ST. LOUIS -- Just when it looked like the St. Louis Rams were about to be dealt a heavy dose of unpleasant reality on their pleasure cruise to Super Bowl Cinderellahood, Ricky Proehl happened.

Ricky Proehl
Ricky Proehl reacts after his TD catch saved the Rams' season.
And thanks to one memorable touchdown catch, Proehl can probably get tables at downtown restaurants formerly reserved only for Mark McGwire and Stan The Man.

Oh, and Kurt Warner.

Warner, the former supermarket clerk turned quarterback, hit Proehl, the journeyman wide receiver turned city savior, with a 30-yard touchdown pass with just 4:44 left Sunday. The connection gave the Rams a 11-6 victory over the Bucs and their first Super Bowl trip in 20 years. Just for good measure, it also gave St. Louis its first team football championship since westward expansion.

It was the only touchdown for a Rams team that led the NFL with 73 scores this season. It was also Proehl's first touchdown catch of the year, and it was the Rams' first championship-game touchdown in 20 quarters (dating back to 1976).

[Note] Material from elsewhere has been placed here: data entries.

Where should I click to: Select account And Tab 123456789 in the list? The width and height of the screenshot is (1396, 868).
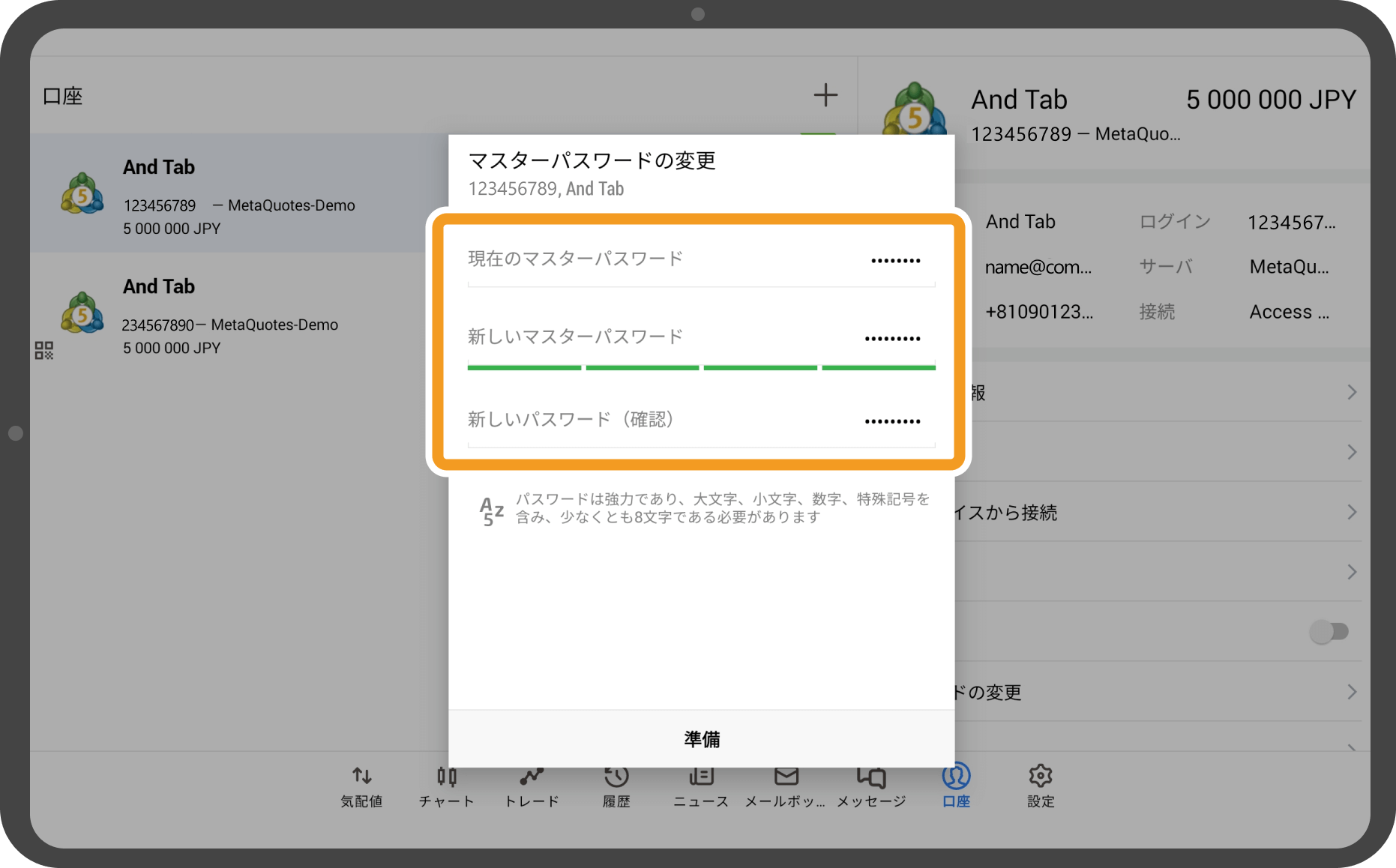click(x=225, y=195)
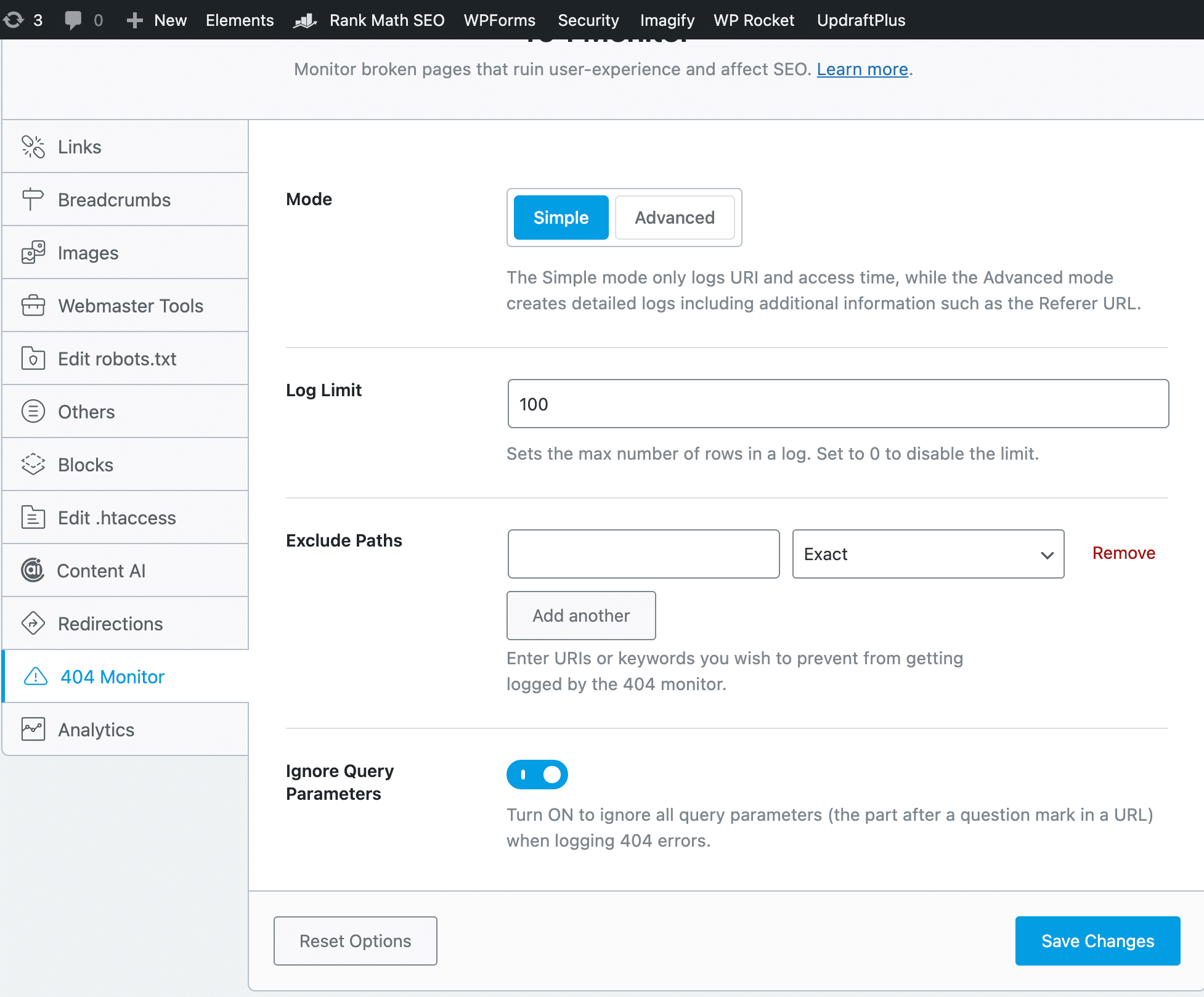Screen dimensions: 1204x997
Task: Switch Mode to Advanced
Action: click(675, 218)
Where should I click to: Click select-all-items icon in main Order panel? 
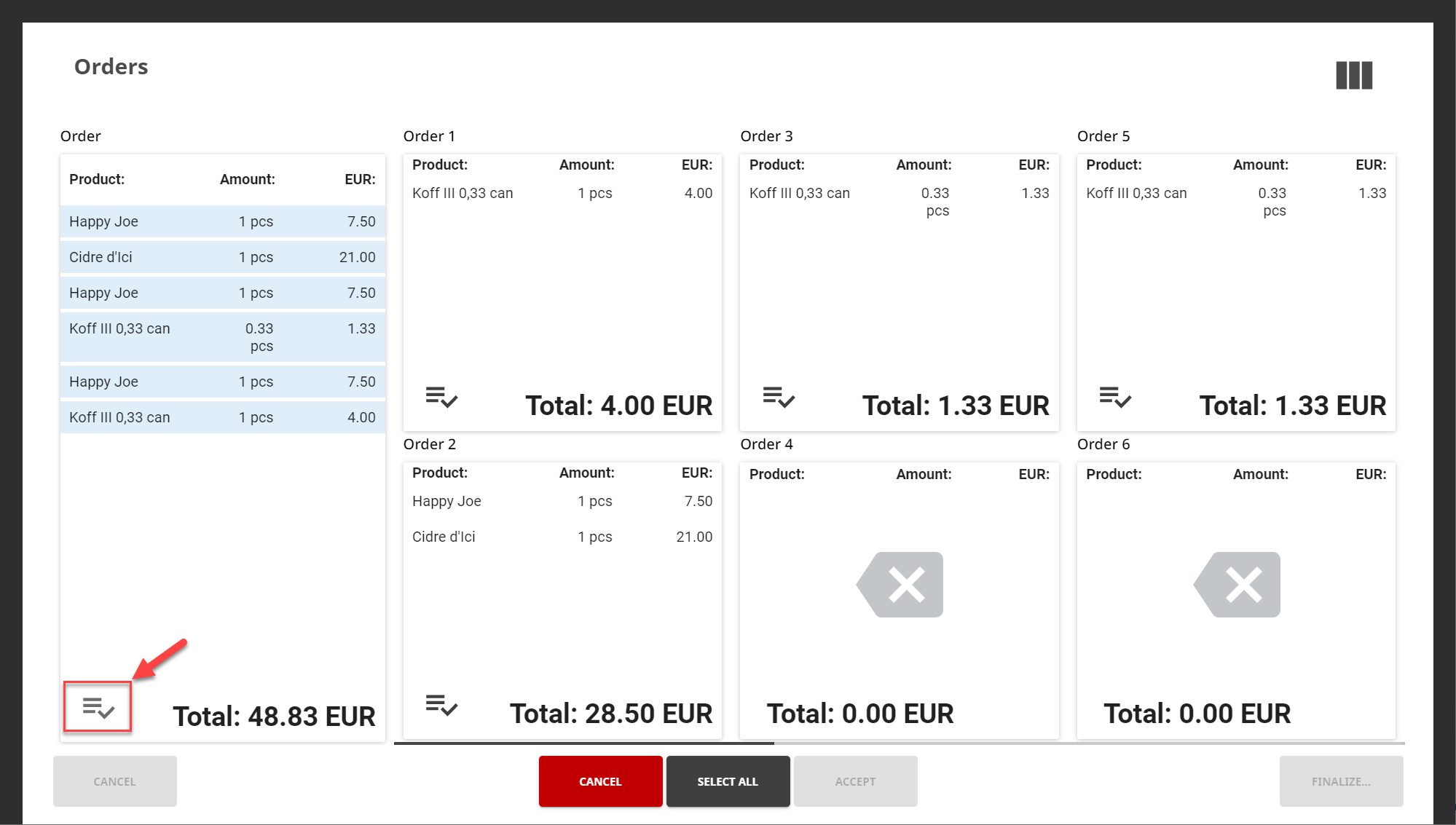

And here's the real rub: if the pass had been incomplete -- coming on a third-and-four play from the Tampa Bay 30 -- the Rams would more than likely have been the biggest favorite to lose a championship game since the Baltimore Colts in Super Bowl III. Their kicker, Jeff Wilkins, has a bad left leg -- his plant foot on field goals -- and a 47-yard effort would have been dicey at best.

So Warner, who called time out before the play and was counseled to settle for a first down to keep the drive alive, instead decided to gamble when he saw the Buccaneers showing blitz.

And he looked to Proehl. The two had talked briefly in the huddle. Proehl had said that if the safety blitzed, he would adjust and run a fade route to the corner of the end zone. Warner said he'd look for him.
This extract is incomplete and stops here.